Document text:

The Apostles wavered in their faith in Jesus as the Messiah, because they anticipated and desired to see in Him an earthly king, in whose kingdom they could sit at the right and the left hand of the Lord.

The thief understood that the Kingdom of Jesus of Nazareth, despised and given over to a shameful death, was not of this world. And it was precisely this Kingdom that the thief now sought: the gates of earthly life were closing after him; opening before him was eternity. He had settled his accounts with life on earth, and now he thought of life eternal. And here, at the threshold of eternity, he began to understand the vanity of earthly glory and earthly kingdoms. He recognized that greatness consists in righteousness, and in the righteous, blamelessly tortured Jesus he saw the King of Righteousness. The thief did not ask Him for glory in an earthly kingdom but for the salvation of his soul.

The faith of the thief, born of his esteem for Christ’s moral greatness, proved stronger than the faith of the Apostles, who although captivated by the loftiness of Christ’s teaching, based their faith to a still greater extent on the signs and wonders He wrought.

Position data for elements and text
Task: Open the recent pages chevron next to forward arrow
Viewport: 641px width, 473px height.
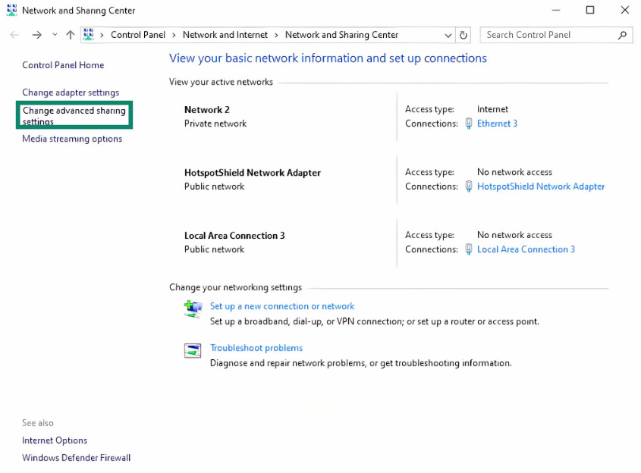Action: click(x=54, y=35)
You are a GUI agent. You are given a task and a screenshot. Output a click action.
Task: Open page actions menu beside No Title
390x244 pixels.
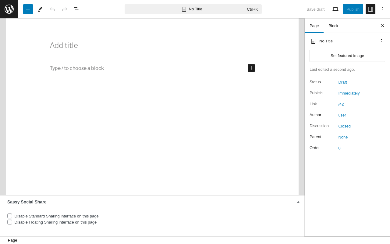(x=381, y=41)
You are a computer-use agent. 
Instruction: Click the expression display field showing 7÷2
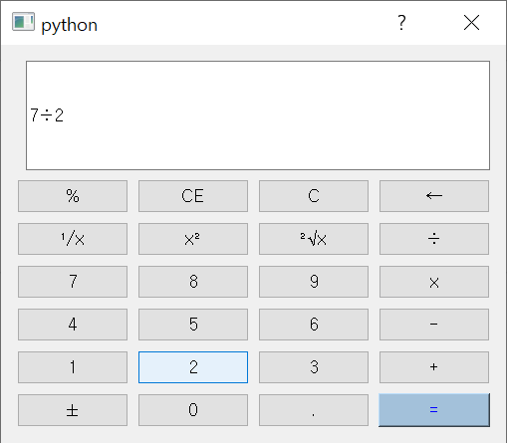258,115

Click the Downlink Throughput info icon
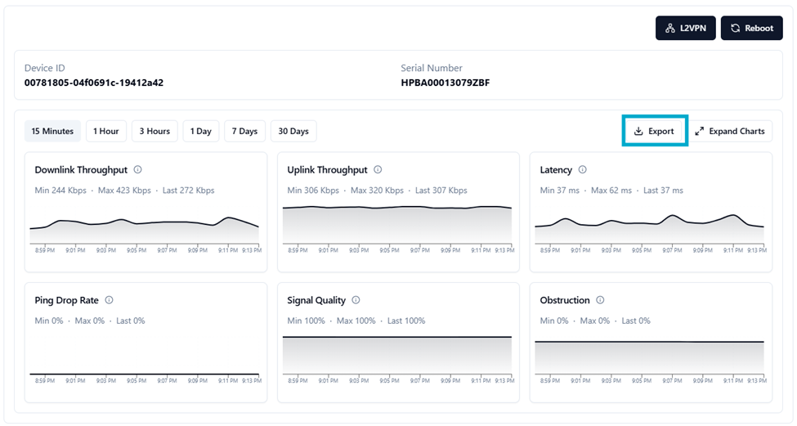137,170
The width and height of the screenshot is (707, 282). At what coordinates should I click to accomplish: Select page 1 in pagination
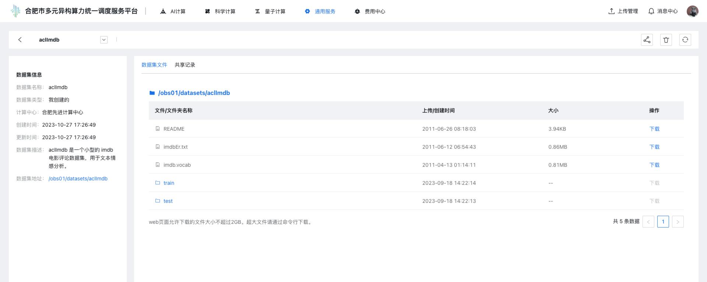click(663, 222)
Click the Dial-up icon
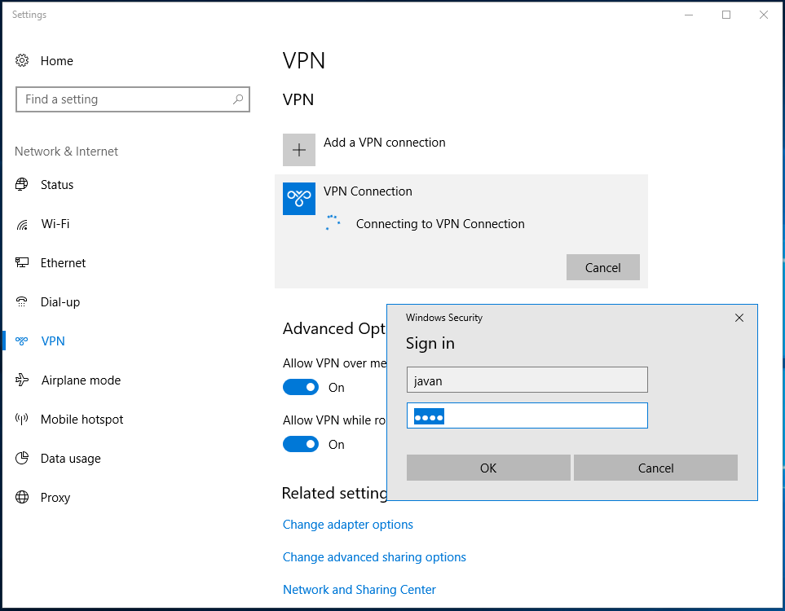 tap(22, 301)
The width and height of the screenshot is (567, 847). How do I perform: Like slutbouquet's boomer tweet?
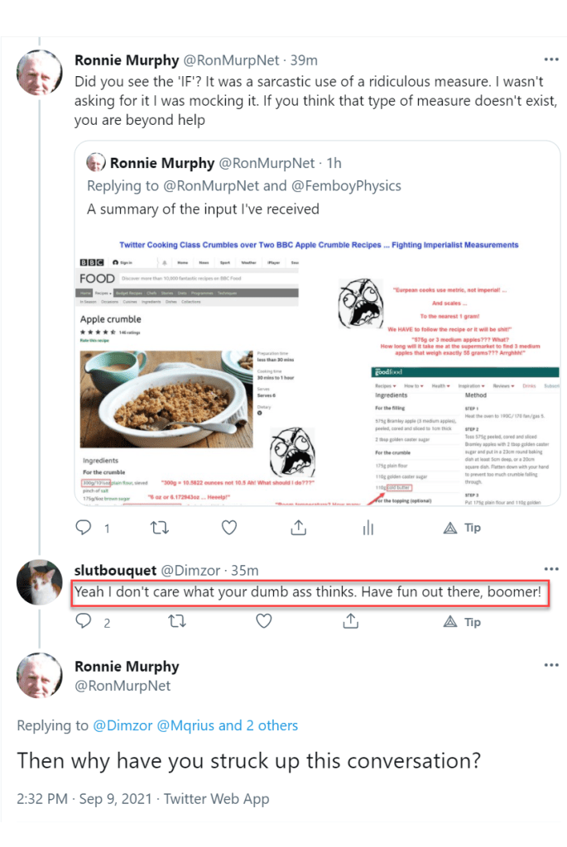[264, 621]
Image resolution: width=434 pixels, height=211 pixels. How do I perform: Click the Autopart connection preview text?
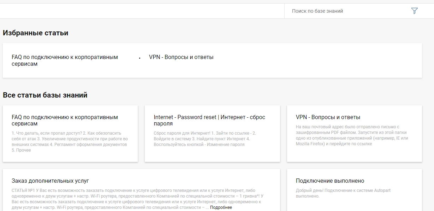point(343,193)
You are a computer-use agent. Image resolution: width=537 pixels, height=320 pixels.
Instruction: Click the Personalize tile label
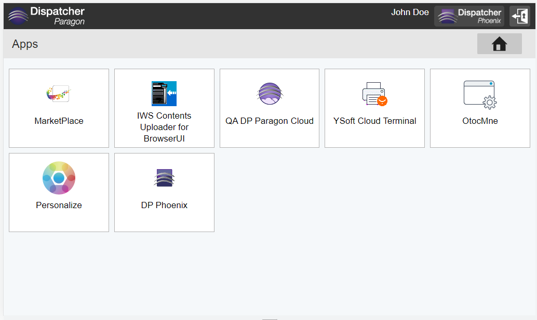click(59, 205)
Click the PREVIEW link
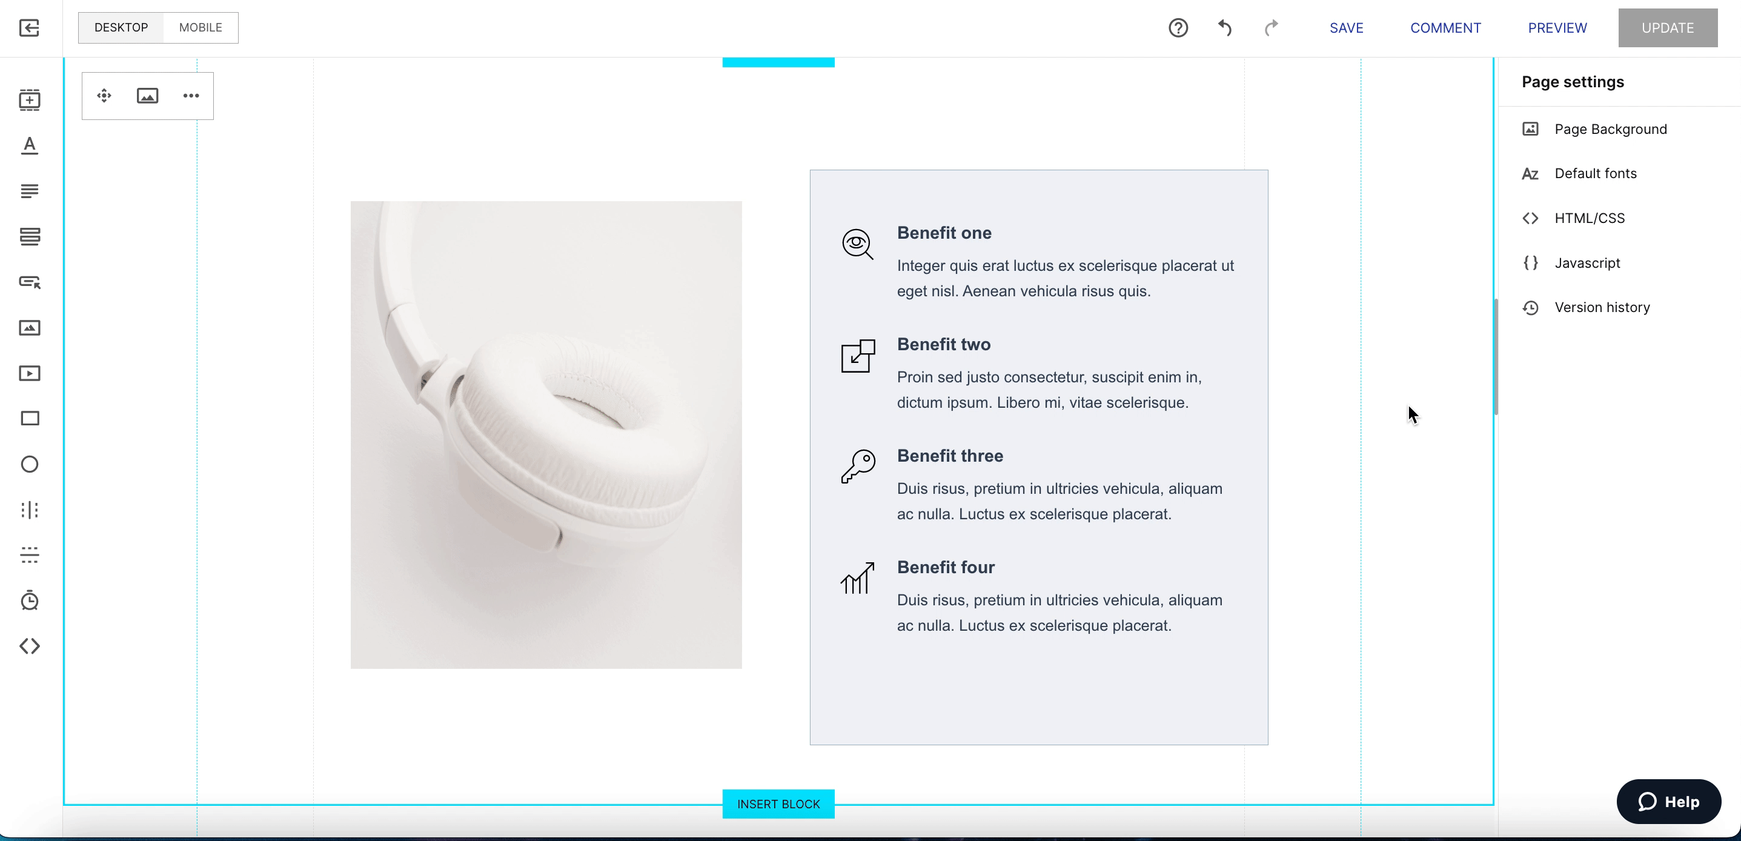 (x=1557, y=28)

Tasks to complete:
A. Copy the stretch from "The Apostles wavered" through "of the Lord." word for word from the passage about the thief on the cross.
B. Go on with the passage about the thief on the cross, starting after its last sentence.

Exercise results:
A.
The Apostles wavered in their faith in Jesus as the Messiah, because they anticipated and desired to see in Him an earthly king, in whose kingdom they could sit at the right and the left hand of the Lord.

B.
Now there was no miraculous deliverance of Christ from His enemies — and the Apostles’ faith was shaken.

But the patience He exhibited, His absolute forgiveness, and the faith that His Heavenly Father heard Him so clearly, indicated Jesus’ righteousness, His moral superiority, that one seeking spiritual and moral rebirth could not be shaken.

And this is precisely what the thief, aware of the depth of his fall, craved. He did not ask to sit at the right or the left hand of Christ in His Kingdom, but, conscious of his unworthiness, he asked in humility simply that he be remembered in His Kingdom, that he he be given even the lowest place.

+ St. John Maximovitch of Shanghai and San Franscisco, From Man of God: Saint John of Shanghai & San Francisco, “Why the Wise Thief Was Pardoned”

Lenten Triodion: Let us venerate the Cross of the Lord . . .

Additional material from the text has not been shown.